In the mid 1570s, Christopher Saxton was authorised by the Queen’s Privy Council to survey and map the counties of England and Wales, a task which he had completed by 1579, when the resulting maps were collected and published in his ‘Altas of England and Wales’, the first national atlas ever produced. This map of Herefordshire is found first of 34 county maps collected in the seminal work. Fittingly, it is also the first map of the county itself ever to have been produced. Saxton has expressed the landscape, towns and estates within each county, represented on this map by the illustrated hills, rivers, bridges, Churches and deer parks. The latter are used to symbolise the land owned by gentry, and on receiving his personal proof copy, the Secretary of State, Lord Burghley, noted down the names of the most influential families to the side of their estates, such as Parry of Newcourt and Baskerville of Eardisley. Each town is labelled with its name, the spelling attesting to the sixteenth century pronunciation, from example, ‘Lemster’ for modern Leominster, and ‘Snowdell’ for Snodhill. While these town names are written in Latin, the names of the surrounding counties are in Latin. The Golden Valley in West Herefordshire is here labelled ‘The Gilden Vale’, the first published use of this name. The map also records the 1575 landslide on Marcle Hill with the annotation that Kinnaston Chapel was ‘dreun downe by the removing of the ground’.
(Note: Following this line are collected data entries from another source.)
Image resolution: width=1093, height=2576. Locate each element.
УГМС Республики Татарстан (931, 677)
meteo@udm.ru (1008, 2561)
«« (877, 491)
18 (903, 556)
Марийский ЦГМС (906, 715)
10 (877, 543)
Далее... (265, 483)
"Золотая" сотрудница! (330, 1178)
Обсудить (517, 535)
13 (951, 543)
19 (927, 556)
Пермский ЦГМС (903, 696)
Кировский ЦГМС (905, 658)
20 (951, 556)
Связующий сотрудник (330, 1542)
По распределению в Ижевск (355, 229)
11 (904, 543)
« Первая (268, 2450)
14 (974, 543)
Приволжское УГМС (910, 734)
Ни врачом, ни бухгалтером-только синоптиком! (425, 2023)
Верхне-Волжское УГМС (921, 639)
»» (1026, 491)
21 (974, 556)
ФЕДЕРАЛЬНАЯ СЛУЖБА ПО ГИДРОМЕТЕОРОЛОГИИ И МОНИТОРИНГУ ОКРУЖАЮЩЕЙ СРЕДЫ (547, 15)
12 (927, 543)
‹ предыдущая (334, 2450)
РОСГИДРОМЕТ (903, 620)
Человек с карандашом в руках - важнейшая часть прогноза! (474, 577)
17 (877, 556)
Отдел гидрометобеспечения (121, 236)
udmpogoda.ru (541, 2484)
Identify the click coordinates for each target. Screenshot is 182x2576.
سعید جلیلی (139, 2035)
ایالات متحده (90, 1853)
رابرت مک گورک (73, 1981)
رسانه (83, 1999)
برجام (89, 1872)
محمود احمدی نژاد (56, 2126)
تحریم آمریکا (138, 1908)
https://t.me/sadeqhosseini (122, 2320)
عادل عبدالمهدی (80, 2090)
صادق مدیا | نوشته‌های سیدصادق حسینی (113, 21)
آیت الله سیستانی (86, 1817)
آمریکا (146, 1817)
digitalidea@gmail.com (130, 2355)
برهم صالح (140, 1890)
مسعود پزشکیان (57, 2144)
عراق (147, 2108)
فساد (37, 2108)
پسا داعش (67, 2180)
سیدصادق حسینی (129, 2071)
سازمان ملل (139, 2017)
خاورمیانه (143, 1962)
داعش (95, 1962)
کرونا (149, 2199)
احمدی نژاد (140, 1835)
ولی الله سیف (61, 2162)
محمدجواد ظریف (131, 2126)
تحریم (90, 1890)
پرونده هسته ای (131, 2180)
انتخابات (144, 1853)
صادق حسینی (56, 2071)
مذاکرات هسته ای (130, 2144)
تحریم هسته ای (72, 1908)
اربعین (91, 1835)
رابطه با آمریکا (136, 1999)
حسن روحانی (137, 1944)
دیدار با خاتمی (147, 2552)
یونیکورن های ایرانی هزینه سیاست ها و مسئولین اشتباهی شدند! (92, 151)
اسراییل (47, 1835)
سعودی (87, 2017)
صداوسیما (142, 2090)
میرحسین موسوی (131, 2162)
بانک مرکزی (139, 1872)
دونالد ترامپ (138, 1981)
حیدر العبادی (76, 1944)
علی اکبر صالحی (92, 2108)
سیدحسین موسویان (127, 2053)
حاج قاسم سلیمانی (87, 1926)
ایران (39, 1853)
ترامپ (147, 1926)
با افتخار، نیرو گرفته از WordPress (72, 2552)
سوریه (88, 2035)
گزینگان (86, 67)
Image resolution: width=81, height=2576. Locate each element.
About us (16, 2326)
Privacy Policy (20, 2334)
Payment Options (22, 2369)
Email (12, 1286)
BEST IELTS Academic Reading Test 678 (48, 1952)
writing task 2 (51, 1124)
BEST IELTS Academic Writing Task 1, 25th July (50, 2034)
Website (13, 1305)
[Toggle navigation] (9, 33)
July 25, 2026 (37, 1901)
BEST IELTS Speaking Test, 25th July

An elaborate cartouche in the top right corner of the map contains the county title in Latin, flanked by Adam and Eve, and surmounted by the royal coat-of-arms. Below this, the Seckford coat-of-arms is shown, along with its later Latin motto ‘industria naturam ornat’, in honour of Saxton’s patron, Thomas Seckford. The scale is found in the bottom left corner of the map. Despite one account claiming that the copper plate of Herefordshire was one of the only ones engraved by Saxton himself, the name of the Flemish engraver, Remigius Hogenberg, is found below the scale bar, as it is on many other of Saxton’s maps. In fact, there is no evidence that Saxton engraved any of the maps produced under his name, which are instead testament to the combined skills of cartographer, engraver and painter. Additionally, like all the maps in Saxton’s ‘Atlas of England and Wales’, this map bears his watermark, a bunch of grapes, to identify the work as original.


  1. 'Herefordiae Comitatus f.95' (The British Library Online Gallery, 2009)
  2. Smith, 'Saxton, Speed and Early Mapmakers' (The History of Ewyas Lacy, 2010)
  3. White, 'The natural history of Selborne' (Whittaker and Company, 1836).